--- Study material ---

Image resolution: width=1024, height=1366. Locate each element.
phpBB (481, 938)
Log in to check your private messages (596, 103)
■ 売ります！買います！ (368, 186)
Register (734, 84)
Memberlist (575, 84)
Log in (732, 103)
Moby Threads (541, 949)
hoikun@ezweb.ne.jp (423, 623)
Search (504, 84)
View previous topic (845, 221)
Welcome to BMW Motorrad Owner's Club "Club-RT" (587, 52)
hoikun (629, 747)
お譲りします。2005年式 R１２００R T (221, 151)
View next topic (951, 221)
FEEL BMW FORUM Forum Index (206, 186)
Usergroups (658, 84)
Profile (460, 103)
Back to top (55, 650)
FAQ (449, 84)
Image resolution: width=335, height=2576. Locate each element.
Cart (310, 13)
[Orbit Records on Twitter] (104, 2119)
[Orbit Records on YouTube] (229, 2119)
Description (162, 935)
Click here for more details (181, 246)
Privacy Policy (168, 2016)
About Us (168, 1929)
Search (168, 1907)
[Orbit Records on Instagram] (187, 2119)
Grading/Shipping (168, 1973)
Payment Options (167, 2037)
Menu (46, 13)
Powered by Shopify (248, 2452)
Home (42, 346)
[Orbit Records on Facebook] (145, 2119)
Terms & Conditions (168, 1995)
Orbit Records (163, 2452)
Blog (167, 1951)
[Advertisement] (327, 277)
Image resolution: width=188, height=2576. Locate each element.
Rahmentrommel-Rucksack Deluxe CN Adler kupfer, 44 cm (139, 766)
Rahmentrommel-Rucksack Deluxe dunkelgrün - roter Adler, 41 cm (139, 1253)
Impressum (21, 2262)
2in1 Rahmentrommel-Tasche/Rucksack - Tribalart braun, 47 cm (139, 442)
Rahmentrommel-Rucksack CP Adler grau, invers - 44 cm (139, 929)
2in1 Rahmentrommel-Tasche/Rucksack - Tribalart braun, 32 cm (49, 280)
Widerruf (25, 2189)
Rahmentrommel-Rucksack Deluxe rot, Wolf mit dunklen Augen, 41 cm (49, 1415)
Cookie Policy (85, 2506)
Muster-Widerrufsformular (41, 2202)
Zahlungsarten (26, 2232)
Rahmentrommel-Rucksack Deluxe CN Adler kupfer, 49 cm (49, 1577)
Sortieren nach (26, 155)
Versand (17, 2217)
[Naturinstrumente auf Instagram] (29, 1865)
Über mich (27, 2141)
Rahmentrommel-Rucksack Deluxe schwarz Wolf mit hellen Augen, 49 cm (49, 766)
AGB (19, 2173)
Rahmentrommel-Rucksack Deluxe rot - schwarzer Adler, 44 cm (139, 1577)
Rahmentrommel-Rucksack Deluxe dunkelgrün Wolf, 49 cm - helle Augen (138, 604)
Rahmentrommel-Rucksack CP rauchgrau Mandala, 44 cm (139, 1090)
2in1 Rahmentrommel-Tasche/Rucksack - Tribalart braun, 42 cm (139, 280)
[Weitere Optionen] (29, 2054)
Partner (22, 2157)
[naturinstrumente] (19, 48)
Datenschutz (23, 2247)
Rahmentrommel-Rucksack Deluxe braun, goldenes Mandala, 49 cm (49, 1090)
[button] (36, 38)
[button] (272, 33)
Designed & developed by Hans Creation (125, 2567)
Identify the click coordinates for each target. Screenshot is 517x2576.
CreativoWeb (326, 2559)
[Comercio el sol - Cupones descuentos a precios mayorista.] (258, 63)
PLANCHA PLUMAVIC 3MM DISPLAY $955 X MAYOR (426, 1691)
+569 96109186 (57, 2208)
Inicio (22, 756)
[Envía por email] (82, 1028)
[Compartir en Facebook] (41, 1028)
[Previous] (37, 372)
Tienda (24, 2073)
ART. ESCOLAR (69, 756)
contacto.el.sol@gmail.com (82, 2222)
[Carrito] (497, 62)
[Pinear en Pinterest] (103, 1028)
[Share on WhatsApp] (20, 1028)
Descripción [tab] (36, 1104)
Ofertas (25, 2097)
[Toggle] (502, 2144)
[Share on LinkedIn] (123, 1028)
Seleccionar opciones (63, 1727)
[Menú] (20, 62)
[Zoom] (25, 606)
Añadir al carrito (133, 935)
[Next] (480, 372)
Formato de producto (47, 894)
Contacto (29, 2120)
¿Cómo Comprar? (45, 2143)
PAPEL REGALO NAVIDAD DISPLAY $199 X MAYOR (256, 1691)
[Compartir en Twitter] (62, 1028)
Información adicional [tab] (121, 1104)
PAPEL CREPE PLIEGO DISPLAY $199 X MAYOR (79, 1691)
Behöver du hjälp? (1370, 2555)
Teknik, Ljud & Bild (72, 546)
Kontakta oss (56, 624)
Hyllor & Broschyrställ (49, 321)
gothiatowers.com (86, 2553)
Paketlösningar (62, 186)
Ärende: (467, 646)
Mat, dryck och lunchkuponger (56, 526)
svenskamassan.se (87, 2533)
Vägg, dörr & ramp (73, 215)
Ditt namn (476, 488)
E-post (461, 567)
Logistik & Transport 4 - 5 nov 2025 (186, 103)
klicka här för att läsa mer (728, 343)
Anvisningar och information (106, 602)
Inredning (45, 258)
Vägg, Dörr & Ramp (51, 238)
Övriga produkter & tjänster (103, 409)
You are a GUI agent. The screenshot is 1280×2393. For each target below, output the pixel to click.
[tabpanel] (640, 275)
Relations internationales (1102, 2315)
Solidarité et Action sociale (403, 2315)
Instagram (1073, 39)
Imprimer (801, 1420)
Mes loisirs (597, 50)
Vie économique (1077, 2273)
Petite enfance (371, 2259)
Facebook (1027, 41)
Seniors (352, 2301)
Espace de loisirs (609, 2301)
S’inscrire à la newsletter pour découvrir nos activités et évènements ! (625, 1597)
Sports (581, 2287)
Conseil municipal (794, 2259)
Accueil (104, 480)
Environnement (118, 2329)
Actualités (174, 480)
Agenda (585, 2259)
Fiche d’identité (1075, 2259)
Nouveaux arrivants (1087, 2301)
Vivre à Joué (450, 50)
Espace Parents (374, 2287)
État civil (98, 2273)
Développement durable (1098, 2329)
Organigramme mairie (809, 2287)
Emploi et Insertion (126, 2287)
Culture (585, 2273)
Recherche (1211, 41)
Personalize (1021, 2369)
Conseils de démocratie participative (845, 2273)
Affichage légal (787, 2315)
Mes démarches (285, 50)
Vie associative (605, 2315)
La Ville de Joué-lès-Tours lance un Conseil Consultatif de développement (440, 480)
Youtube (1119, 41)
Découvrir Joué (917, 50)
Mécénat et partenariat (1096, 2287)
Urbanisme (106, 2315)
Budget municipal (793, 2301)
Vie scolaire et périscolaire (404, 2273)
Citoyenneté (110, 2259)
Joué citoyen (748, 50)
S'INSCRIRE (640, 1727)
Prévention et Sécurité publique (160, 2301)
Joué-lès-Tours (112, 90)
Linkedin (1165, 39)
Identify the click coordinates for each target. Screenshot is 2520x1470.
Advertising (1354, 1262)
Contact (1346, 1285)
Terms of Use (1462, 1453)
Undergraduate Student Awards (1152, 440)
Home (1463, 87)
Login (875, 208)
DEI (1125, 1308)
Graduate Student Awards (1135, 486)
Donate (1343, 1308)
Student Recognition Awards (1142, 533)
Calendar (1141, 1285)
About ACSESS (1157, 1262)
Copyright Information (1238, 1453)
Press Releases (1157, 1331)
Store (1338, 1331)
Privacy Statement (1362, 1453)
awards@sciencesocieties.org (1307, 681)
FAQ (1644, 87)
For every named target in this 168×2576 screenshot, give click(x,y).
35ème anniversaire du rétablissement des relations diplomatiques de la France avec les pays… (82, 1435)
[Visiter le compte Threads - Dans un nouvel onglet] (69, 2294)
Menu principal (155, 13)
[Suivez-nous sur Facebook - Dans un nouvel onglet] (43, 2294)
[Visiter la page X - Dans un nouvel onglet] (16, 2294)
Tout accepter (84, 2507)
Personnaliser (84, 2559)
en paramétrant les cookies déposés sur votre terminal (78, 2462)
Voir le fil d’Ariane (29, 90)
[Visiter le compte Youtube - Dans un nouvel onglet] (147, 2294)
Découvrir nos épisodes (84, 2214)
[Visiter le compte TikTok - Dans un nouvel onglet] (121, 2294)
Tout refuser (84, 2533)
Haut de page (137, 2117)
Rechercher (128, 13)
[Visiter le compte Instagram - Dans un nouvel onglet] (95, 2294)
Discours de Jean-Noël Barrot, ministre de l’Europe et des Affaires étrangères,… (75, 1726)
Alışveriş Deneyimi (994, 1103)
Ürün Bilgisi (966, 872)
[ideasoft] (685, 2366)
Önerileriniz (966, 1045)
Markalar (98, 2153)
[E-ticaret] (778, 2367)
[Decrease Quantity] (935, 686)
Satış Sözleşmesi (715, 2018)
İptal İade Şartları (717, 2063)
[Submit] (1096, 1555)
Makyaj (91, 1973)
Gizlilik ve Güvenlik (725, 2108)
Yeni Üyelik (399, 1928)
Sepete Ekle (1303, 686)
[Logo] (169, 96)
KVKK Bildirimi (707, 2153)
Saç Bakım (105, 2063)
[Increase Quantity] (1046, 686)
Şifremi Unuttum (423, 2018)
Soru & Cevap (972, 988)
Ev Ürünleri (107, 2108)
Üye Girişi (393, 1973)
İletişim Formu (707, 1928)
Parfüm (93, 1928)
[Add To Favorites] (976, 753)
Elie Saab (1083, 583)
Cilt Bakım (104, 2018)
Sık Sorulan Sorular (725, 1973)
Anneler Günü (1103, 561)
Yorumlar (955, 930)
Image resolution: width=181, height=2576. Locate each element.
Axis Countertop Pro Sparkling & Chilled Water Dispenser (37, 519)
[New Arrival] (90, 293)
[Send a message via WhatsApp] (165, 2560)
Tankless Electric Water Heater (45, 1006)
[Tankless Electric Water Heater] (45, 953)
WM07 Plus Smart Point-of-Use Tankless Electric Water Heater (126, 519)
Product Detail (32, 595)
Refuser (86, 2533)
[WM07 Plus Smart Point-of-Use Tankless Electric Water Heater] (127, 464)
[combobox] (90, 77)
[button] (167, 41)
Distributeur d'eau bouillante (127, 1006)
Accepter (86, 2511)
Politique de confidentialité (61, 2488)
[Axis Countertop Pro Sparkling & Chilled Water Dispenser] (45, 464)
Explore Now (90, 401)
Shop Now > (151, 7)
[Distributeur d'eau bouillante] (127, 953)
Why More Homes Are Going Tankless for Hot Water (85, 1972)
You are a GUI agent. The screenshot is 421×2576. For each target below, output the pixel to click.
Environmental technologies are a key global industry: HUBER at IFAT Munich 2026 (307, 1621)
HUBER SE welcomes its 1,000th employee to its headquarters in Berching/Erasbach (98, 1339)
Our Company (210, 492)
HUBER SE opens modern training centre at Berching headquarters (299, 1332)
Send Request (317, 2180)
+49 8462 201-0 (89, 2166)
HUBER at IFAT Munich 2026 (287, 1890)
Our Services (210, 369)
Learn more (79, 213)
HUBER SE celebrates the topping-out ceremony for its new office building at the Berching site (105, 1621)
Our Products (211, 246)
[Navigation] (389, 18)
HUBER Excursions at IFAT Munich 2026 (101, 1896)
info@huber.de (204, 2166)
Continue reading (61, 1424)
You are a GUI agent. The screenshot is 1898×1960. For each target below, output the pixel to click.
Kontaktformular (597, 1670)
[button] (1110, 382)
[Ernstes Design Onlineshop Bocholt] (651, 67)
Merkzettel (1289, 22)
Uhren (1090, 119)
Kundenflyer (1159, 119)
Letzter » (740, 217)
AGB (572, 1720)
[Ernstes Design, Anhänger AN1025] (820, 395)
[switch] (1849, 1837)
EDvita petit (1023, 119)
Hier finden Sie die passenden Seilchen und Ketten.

--- Problem to work on ---
Write down again, exactly as given, only the lines above that fall from the line with "Rahmentrommel-Rucksack Deluxe rot, Wolf" to the line with "Versand (17, 2217)", inclusive.

--- Answer space ---
Rahmentrommel-Rucksack Deluxe rot, Wolf mit dunklen Augen, 41 cm (49, 1415)
Cookie Policy (85, 2506)
Muster-Widerrufsformular (41, 2202)
Zahlungsarten (26, 2232)
Rahmentrommel-Rucksack Deluxe CN Adler kupfer, 49 cm (49, 1577)
Sortieren nach (26, 155)
Versand (17, 2217)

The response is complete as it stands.